By Joan T. Sherwood, Senior Editor
The POV.HD from V.I.O captures HD video from a camera head about the size of a half-roll of quarters, which is tethered to a TV-remote-sized controller by a 1.5-meter cable. The controller itself has a small wireless remote control, and the head has several mounting options, including helmet and goggle mounts, a magnetic system and strap options. The camera head and controller are also durable (IP67 certified) and water proof (to 1 meter), so it can take the punishment of most sports to get an exciting POV video.

There is some very exciting potential for a POV video camera like this in conjunction with kids sports or senior portrait fusion (still and video) slideshows. Video clips captured with the POV.HD are saved in mp4 format to an SD card in the controller (4GB card included). The unit is not SDXC compatible. You can choose either 1920x1080 or 1280x720-pixel resolution and various progressive scan rates (1080p30, 1080p25, 1080p24, 720p60, 720p30).
It does include a small built-in microphone attached to the cable, but its capability is limited.
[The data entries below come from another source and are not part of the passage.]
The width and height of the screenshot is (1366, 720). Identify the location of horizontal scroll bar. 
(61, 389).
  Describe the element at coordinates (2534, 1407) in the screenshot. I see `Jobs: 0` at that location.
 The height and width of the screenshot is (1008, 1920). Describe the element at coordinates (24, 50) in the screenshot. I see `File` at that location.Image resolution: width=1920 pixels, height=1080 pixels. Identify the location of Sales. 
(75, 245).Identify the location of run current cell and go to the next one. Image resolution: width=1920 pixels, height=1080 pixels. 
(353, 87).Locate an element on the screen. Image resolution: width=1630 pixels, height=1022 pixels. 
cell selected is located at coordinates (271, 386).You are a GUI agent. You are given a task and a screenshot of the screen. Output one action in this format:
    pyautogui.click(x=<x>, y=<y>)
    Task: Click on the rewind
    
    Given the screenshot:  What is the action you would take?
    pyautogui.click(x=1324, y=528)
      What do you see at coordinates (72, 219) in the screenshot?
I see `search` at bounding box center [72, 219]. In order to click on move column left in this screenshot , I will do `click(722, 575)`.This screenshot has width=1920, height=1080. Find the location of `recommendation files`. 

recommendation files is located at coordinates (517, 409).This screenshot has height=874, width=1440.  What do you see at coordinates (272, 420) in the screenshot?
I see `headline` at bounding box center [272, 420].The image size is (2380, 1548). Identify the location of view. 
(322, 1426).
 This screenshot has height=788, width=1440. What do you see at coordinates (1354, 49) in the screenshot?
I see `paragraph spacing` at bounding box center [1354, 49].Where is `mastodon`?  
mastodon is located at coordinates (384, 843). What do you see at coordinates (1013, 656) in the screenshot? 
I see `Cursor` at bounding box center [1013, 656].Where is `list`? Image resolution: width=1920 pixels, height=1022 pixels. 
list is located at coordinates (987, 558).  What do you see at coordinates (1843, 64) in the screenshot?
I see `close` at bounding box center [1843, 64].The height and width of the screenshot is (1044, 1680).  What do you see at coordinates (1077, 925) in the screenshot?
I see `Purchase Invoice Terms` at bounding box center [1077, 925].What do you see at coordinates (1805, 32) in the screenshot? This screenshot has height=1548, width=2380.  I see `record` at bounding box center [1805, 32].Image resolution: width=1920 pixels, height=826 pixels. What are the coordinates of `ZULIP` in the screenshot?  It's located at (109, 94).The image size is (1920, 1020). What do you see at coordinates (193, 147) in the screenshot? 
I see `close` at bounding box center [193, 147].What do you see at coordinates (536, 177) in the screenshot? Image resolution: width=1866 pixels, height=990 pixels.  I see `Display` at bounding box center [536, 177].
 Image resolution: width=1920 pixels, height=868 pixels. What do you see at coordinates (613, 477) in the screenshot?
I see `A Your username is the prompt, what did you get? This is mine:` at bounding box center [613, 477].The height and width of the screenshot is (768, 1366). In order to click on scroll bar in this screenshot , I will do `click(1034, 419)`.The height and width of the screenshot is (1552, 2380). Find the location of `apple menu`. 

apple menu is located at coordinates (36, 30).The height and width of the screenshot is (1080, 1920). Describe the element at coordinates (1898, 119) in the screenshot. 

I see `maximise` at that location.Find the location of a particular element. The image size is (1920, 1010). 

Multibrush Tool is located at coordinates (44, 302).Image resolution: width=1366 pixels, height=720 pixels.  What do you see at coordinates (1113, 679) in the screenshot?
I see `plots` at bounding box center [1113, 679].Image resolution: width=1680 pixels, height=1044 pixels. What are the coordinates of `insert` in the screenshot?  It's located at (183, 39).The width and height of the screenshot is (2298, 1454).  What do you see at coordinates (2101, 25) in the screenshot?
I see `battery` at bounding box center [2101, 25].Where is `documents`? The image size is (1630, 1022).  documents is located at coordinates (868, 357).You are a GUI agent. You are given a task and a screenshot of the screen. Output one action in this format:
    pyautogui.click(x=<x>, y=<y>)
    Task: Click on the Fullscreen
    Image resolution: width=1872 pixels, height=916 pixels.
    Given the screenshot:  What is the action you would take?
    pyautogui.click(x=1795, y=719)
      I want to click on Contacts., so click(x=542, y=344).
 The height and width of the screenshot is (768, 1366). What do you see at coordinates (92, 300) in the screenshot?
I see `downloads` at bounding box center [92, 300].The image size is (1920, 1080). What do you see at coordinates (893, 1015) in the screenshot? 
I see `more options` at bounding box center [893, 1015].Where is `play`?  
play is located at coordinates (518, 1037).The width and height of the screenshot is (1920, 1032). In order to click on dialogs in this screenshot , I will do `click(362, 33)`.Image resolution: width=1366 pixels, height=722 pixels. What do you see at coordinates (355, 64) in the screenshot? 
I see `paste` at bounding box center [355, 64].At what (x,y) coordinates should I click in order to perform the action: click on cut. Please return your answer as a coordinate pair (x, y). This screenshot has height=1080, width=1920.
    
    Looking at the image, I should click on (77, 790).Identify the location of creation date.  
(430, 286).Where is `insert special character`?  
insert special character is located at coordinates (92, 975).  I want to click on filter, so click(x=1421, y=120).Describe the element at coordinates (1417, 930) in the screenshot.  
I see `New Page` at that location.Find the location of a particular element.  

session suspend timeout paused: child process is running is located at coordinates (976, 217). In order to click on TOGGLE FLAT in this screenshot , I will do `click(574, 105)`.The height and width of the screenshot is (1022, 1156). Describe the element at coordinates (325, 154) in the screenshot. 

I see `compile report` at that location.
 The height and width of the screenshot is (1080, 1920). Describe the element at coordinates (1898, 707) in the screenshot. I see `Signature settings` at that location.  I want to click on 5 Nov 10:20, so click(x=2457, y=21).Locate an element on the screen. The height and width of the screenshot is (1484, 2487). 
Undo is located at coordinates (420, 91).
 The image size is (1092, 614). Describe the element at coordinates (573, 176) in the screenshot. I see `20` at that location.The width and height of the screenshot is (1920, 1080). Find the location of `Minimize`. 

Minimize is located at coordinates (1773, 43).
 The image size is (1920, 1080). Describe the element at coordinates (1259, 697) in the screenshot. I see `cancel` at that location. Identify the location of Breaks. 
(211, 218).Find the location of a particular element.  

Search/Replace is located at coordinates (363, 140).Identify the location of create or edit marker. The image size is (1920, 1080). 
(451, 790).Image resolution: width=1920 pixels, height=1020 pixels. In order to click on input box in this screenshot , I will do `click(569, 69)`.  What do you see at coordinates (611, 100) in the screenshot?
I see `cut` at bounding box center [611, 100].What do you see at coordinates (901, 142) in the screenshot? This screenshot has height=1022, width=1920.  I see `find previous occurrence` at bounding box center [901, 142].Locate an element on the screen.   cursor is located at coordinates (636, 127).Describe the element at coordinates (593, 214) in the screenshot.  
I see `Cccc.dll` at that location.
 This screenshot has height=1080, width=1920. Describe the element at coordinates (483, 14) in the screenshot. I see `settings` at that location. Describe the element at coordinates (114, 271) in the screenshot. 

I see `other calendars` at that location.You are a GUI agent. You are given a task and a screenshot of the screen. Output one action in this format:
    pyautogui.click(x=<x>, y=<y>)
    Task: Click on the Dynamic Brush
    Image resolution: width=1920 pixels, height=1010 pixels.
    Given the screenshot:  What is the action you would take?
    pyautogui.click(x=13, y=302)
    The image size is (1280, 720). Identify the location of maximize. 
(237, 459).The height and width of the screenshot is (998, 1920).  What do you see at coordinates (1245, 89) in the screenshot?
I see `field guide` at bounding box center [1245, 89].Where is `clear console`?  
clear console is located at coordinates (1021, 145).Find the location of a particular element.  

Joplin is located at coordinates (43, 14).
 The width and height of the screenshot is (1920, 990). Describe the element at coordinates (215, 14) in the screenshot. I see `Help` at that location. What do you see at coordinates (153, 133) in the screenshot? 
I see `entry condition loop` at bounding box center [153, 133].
If you can secure it to your subject in a way that keeps it stationary and not brushing against anything, you could feasibly get functional ambient audio to overlay on a soundtrack.
The best features of the POV.HD are the versatile camera head that does a decent job even in some difficult lighting situations, the video resolution, the durable construction, the LCD screen on the controller that lets you monitor what the camera head sees, and the tiny wireless remote control that works up to 15 feet away from the main controller. The drawbacks are the need for a tether; the 328 gram (11.56 ounces, with 4 AA batteries) weight of the controller, plus 186 additional grams (6.56 ounces) of camera head and cable; and the barrel distortion of the wide f/2 lens, particularly in full HD. It can also chew through some AA batteries, so have spares on hand.
With a controller that has to stay tethered to the camera head, you'll have to find a spot to secure it to the person or thing that the camera is mounted to. Does anyone still have a fanny pack? Cargo shorts pockets would work as well. Luckily, you can lock the buttons, so you can stow it inside anything without the recording settings getting inadvertantly changed. Still, some sort of sports holster would come in handy. The system does come with a nice carrying case, but it's larger than what you would want to attach to a skateboarder.

The camera body has a 6-element glass lens and, according to V.I.O., offers the widest field of view on the market at 142° in 1080p30 format. The camera body is 1.5 inches in diameter on the lens face, and approximately .875 inches wide on the smaller end. The CMOS sensor is native 1080p, and the controller offers quite a bit of flexibility over exposure and processing, including exposure compensation and metering, as well as sharpening, noise control, in-field editing and other features.